ASH: Does anyone know what he's saying?
TK: Aren't you supposed to know?
ASH: Umm....
ASH runs into the corner crying. PIKACHU follows to comfort him. GUILMON tries to go too, but TAKATO makes him stop.
TAKATO: No Digimon of MINE is going to comfort pokemon scum..
ASH cries some more.
DIGIMON EMPEROR: ...Lord Farquaad...
LORD FARQUAAD: Yes! It's me! Bow before me!
ALL look at LORD FARQUAAD. ALL start to laugh at his vertically challenged-ness.
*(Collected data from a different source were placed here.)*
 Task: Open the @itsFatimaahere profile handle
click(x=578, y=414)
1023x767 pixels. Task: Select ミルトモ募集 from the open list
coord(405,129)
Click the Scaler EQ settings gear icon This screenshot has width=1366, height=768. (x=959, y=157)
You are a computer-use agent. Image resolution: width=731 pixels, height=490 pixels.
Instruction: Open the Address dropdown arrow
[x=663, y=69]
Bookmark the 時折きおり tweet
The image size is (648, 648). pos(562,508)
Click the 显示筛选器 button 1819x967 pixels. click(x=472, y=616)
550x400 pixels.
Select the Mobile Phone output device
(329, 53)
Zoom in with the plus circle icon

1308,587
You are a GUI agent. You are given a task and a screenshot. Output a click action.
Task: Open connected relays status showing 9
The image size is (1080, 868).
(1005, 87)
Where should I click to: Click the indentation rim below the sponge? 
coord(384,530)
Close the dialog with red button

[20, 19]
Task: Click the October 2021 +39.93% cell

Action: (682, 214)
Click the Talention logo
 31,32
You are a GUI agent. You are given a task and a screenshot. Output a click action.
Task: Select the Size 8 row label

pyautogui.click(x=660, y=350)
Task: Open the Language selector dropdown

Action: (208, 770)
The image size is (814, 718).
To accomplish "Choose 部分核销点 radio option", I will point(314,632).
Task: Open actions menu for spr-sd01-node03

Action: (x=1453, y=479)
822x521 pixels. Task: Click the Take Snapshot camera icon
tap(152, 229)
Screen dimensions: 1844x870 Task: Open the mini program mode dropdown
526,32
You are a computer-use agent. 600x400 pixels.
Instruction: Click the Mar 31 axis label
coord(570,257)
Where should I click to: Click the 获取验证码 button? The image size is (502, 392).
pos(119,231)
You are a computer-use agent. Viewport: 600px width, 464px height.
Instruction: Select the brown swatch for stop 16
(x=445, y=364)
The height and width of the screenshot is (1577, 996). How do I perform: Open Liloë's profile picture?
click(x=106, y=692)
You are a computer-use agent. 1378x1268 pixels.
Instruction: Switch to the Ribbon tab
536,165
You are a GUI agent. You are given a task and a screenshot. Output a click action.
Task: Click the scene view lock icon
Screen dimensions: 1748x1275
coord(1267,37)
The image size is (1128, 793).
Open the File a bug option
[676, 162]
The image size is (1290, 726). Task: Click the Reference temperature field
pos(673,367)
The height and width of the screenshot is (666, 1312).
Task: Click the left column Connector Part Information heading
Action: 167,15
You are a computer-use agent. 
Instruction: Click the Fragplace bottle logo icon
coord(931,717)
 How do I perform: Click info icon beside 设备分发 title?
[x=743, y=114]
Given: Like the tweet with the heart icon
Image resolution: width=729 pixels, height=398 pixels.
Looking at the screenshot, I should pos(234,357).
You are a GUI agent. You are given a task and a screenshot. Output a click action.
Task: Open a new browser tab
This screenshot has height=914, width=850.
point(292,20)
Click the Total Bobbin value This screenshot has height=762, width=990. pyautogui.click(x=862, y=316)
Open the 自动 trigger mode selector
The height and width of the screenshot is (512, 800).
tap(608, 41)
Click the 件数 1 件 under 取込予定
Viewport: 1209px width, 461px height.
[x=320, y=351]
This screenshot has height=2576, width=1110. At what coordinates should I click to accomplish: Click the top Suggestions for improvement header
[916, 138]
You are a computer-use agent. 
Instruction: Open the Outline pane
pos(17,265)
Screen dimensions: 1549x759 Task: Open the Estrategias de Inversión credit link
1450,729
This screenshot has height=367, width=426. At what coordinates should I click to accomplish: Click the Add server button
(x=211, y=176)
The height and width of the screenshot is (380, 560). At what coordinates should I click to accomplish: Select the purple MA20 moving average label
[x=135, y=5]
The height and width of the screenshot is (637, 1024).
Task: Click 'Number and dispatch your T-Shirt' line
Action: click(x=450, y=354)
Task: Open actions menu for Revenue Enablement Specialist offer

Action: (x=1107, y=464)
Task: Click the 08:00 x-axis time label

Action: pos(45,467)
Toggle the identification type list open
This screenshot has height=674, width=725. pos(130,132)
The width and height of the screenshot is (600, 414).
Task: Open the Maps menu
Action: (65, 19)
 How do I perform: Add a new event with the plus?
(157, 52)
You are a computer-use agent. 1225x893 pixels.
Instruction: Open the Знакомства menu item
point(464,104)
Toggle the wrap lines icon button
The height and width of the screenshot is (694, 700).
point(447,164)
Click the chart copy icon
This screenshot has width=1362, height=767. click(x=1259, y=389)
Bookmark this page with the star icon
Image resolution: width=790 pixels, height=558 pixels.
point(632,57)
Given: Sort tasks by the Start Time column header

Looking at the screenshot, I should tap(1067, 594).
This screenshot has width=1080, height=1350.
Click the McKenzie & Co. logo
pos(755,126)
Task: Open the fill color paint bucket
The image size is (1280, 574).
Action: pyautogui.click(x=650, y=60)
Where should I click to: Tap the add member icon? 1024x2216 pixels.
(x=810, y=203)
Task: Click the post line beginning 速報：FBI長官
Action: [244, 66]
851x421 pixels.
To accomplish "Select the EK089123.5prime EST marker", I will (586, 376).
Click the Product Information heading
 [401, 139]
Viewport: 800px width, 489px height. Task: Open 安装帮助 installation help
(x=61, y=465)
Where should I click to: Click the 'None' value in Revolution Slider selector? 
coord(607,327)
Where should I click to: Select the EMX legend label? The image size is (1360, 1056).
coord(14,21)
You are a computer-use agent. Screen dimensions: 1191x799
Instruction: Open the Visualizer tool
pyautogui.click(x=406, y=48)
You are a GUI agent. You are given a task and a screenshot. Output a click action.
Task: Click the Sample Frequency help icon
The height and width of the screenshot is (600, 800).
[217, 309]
DIGIMON EMPEROR: ...Luke Skywalker...
LUKE SKYWALKER: Wohoo! Some one loves me up there!
DARTH FLIRT: Umm... No, your wrong... I just needed someone to kill Boromir style!
LUKE SKYWALKER starts to cry like a little baby.
DIGIMON EMPEROR: ...and finally Jar Jar Binks.
ALL look evily at JAR JAR BINKS.
JAR JAR: Mesa here to get dat sheep!
ALL start to gangbeat JAR JAR BINKS to in a small bleeding corpse.
JAR JAR: Mesa going bye bye now...
JAR JAR slowly crawl out of the stadium. ALL laugh at him as he leaves.
DIGIMON EMPEROR: Well.. Since Jar Jar Binks was rejected... We'll have to go to the spare, Natalie Portman!
DARTH FLIRT: NEVER!! I HATE YOU NATALIE PORTMAN!! NO ONE KISSES HAYDEN CHRISTENSEN UNLESS IT'S ME!!
DARTH FLIRT throws some of Zeus's lightning blots (conviently bought from Ebay) at NATALIE PORTMAN and zaps her into oblivion. DARTH FLIRT then hugs a picture of Hayden Christensen.
DIGIMON EMPEROR: Hey! That was not called for! Who is going to replace her now?
DARTH FLIRT: Umm... How about Heath Leadger? I can think of many amusing ways to kill him!
DIGIMON EMPEROR: Ok! Heath Ledger it is!
HEATH: What! How could you want to kill me?!
DARTH FLIRT: Oh come on! I'm sure ANYONE could answer that question!
ALL (except HEATH and SAM) nodd in unison.
HEATH goes off to cry in the corner with ASH. SAM goes to comfort him, but is distracted by FRODO bending over to pick up a bug.
DIGIMON EMPEROR: Well.. Now you must go on your journey! I wish you all good luck!